An explanation of why it could be read-only per your platform and compiler:
Commonly string literals will be put in "read-only-data" section which gets mapped into the process space as read-only (which is why you seem to not being allowed to change it).
But some platforms do allow, the data segment to be writable.
Why are only string literals allowed to be created and not other constants like float? and the third question.
To create a float constant you should use:
const float f=1.5f;
Now, when you are doing:
float *p="3.14";
you are basically assigning the string literal's address to a float pointer.
Try compiling with -Wall -Werror -Wextra.

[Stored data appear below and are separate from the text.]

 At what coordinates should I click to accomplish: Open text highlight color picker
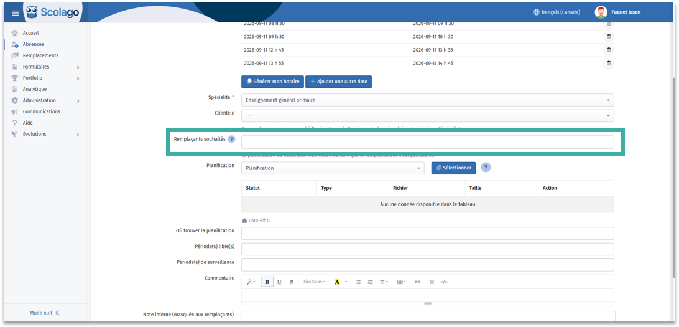click(x=346, y=282)
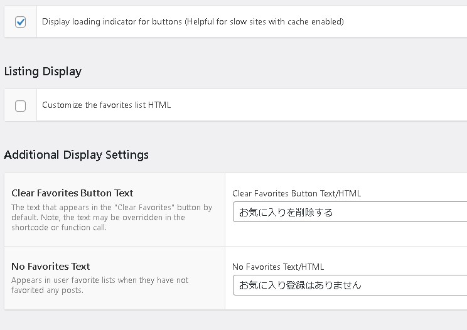Uncheck the loading indicator for buttons checkbox
Image resolution: width=467 pixels, height=330 pixels.
pyautogui.click(x=21, y=22)
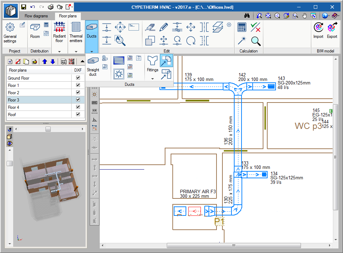Viewport: 343px width, 253px height.
Task: Import the BIM model
Action: [318, 30]
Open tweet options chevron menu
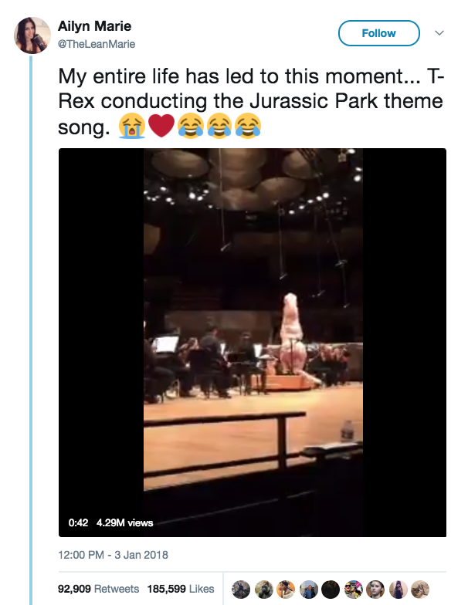 (439, 33)
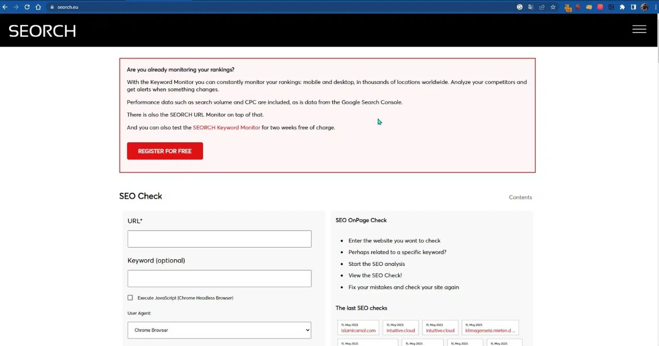This screenshot has height=346, width=659.
Task: Bookmark this page with the star icon
Action: 553,7
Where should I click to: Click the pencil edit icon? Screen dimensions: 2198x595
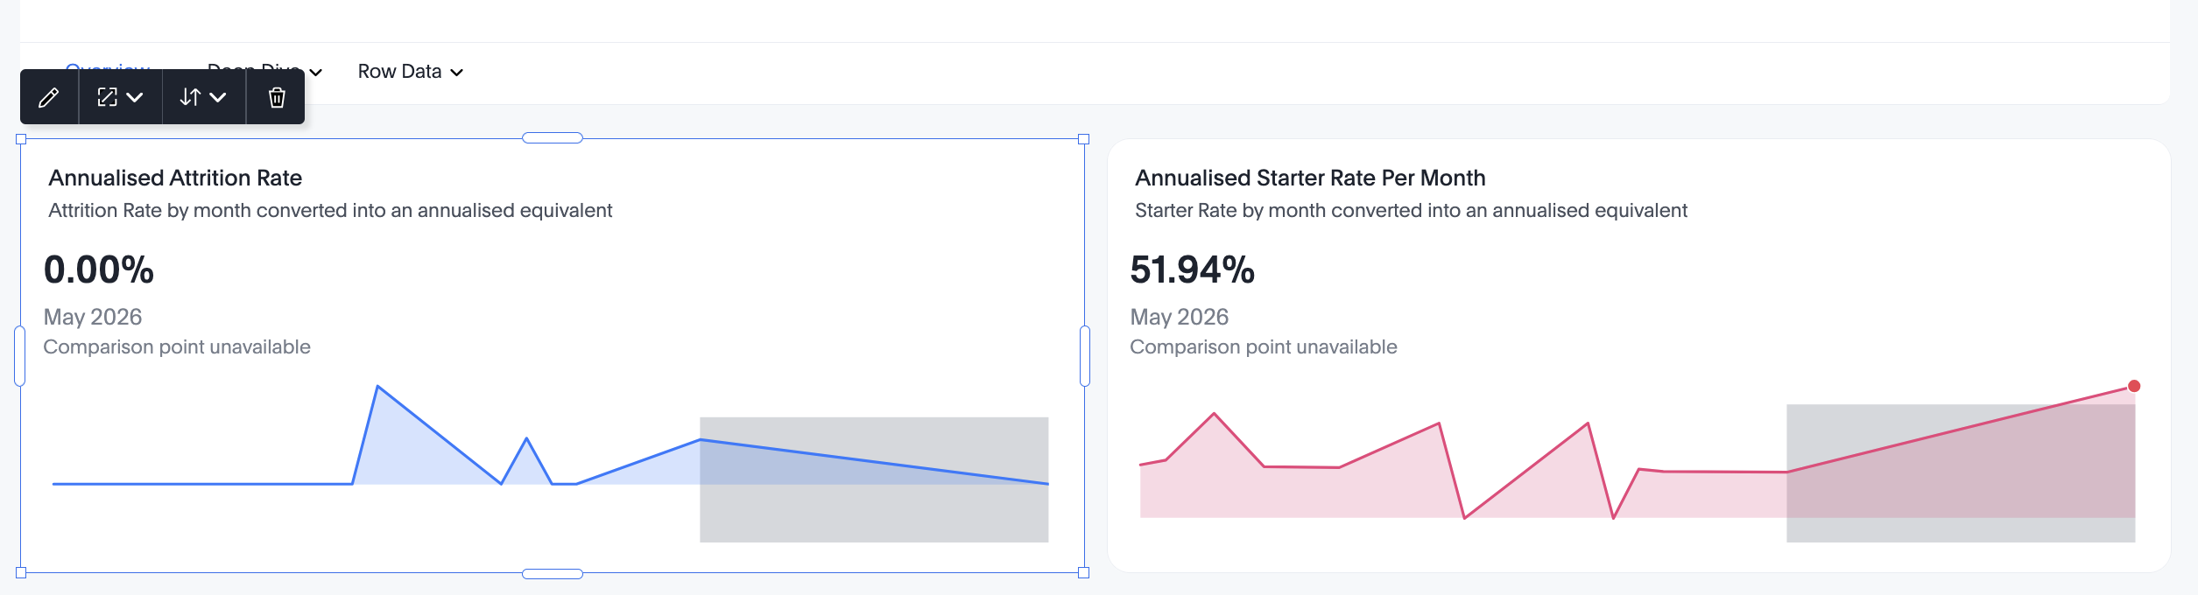[x=49, y=97]
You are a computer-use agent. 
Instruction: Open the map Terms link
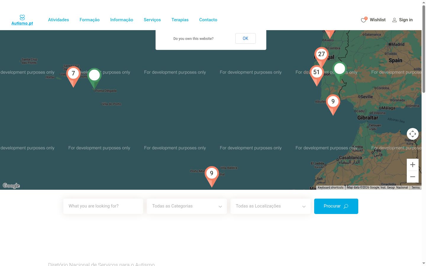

You will find out what is happening.
It works because, in practice, there's no difference between a char * and a float * under the hood.
Its as if you are writing this:
float *p=(float*) "3.14";
This is a well-defined behaviour, unless the memory alignment requirements of float and char differ, in which case it results in undefined behaviour (Reference: C99, 6.3.2.3 p7).
Efficiency
they are
It's a string mind the quotes
float *p="3.14";
This is also a string literal !
Why are string literals created in First Case read-only?
No, both "sack" and "3.14" are string literals and both are read-only.
Why are only string literals allowed to be created and not other constants like float?
If you want to create a float const then do:
const float p=3.14;
Why is Second Case not giving me compiler errors?
You are making the pointer p point to a string literal. When you dereference p, it expects to read a float value. So there's nothing wrong as far as the compiler can see.